There’s nothing saccharine about “Homecoming,” though, as a strong sense of alienation also runs through the story (which, according to Bradbury biographer Sam Weller, “sprang from Ray’s own experience as a sensitive, imaginative, oft-misunderstood boy”). The condition of fourteen-year-old protagonist Timothy–reflection-casting, darkness-fearing, coffin-eschewing–is deemed an “illness” by his more traditionally vampiric family members. His siblings and cousins tease him about his obvious difference and constantly remind him of his outcast status. Timothy keenly senses that he is out of place at the monster bash (“The party happened around him but not to him”) and longs to show that he belongs at the celebration. While the carnivalesque inversion of normalcy would later be mined for plentiful gags on The Munsters (i.e. the relative “ugliness” of the humanly beautiful Marilyn), Bradbury strikes a more poignant note. The homecoming–and “Homecoming”–concludes with Timothy “crying to himself,” sadly aware of his own eventual extinction and his lone fate in a family of the undead and undying. Mortality arguably is the grand concern of Bradbury’s fiction; it’s a theme that never ages, because we all inevitably do. The treatment of such theme here, more than the colorful, outré cast and festive Halloween setting, is what makes the tale a timeless classic.

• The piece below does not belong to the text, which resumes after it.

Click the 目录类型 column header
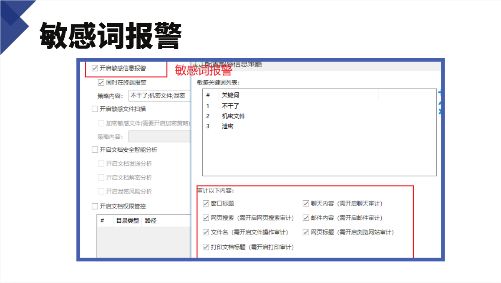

Bradbury’s personal regard for the piece is evident in its selection for the opening slot in Dark Carnival, but the placement is also somewhat ironic. The Arkham House collection intended to showcase the author’s weird-fiction efforts (indeed, many of the stories were first published in Weird Tales). But “Homecoming” was actually rejected by Weird Tales as too far afield of the magazine’s eldritch sensibilities; the story instead saw initial print in a special October issue of the mainstream publication Mademoiselle. So from the very outset, Dark Carnival forecasts Bradbury’s destiny to transcend the pulp fiction ghetto and ultimately form a genre unto himself: imaginer extraordinaire, a storyteller of human truths, who uses the trappings of fantasy to capture 20th Century reality for his legions of readers.